* Exercise brief *
Only the lines from the one containing "Where should I" through the end of the records should be retyped, exactly and including both ends; pictures stay out.

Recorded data
=== Section Start ===

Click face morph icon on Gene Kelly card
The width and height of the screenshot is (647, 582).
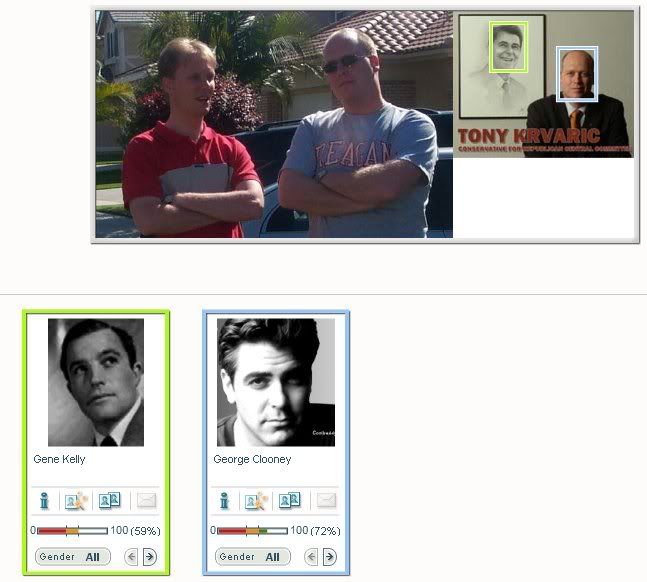[x=76, y=501]
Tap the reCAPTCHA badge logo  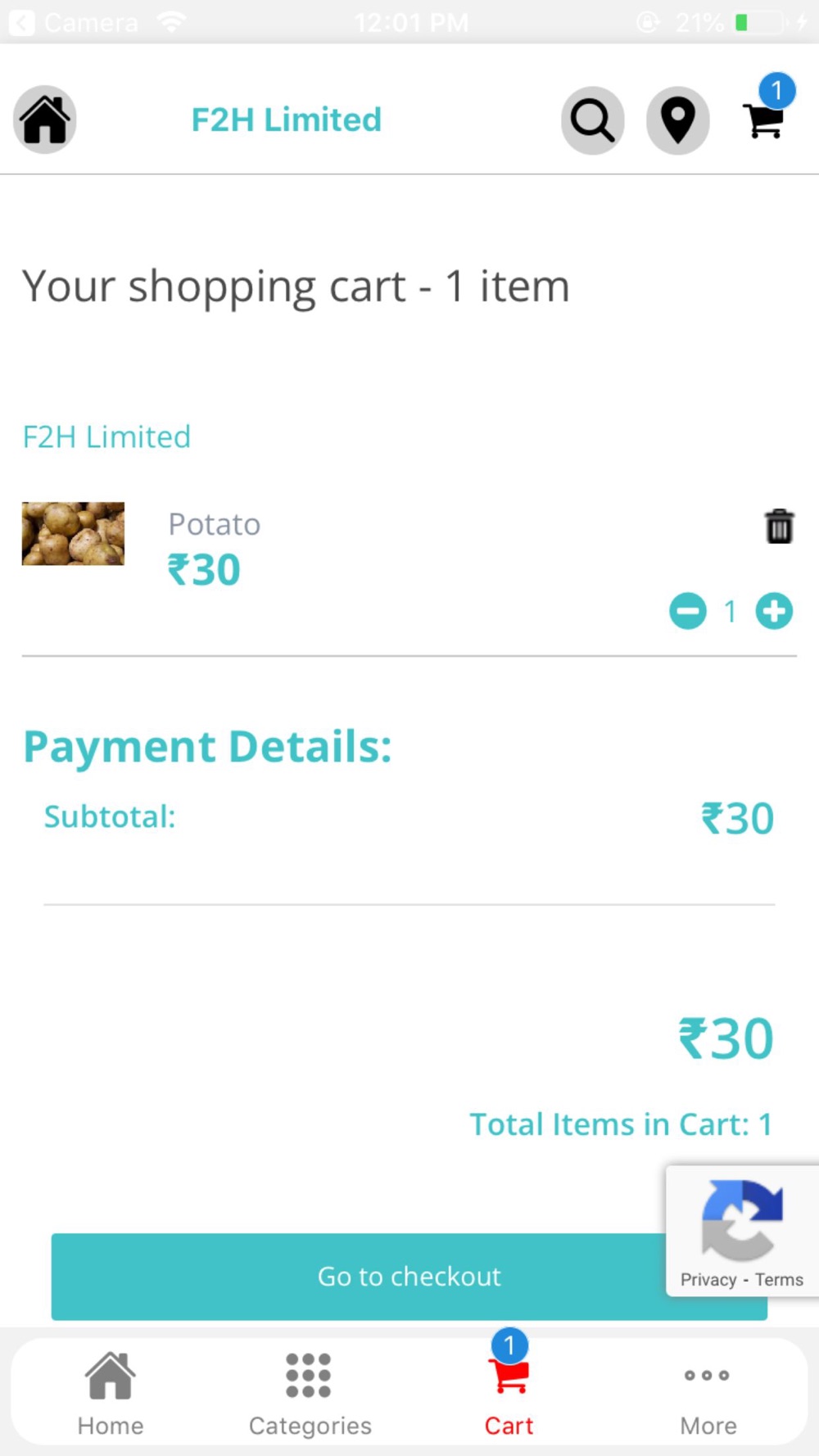(742, 1220)
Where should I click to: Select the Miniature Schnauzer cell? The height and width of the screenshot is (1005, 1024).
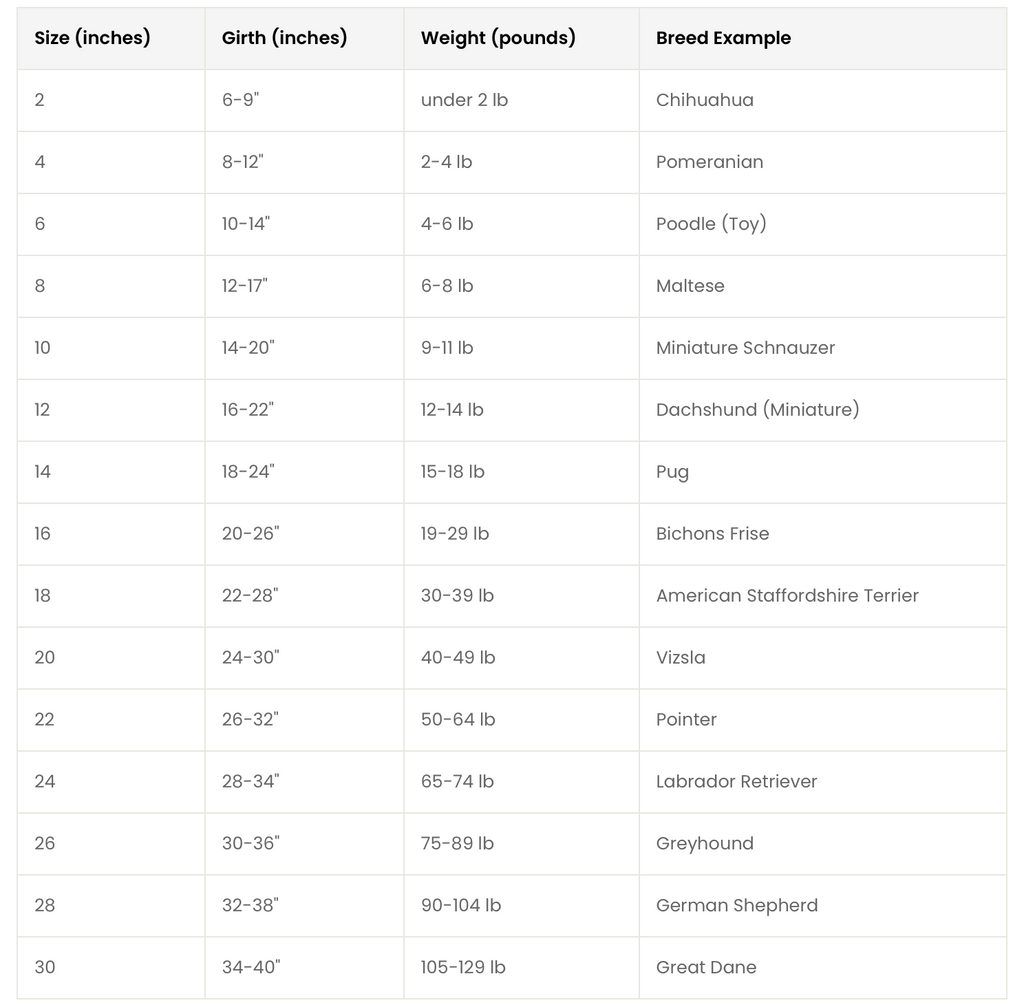(822, 348)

=== Section End ===

* Solution for this problem *
Where should I click to: Select the Miniature Schnauzer cell? The height and width of the screenshot is (1005, 1024).
(822, 348)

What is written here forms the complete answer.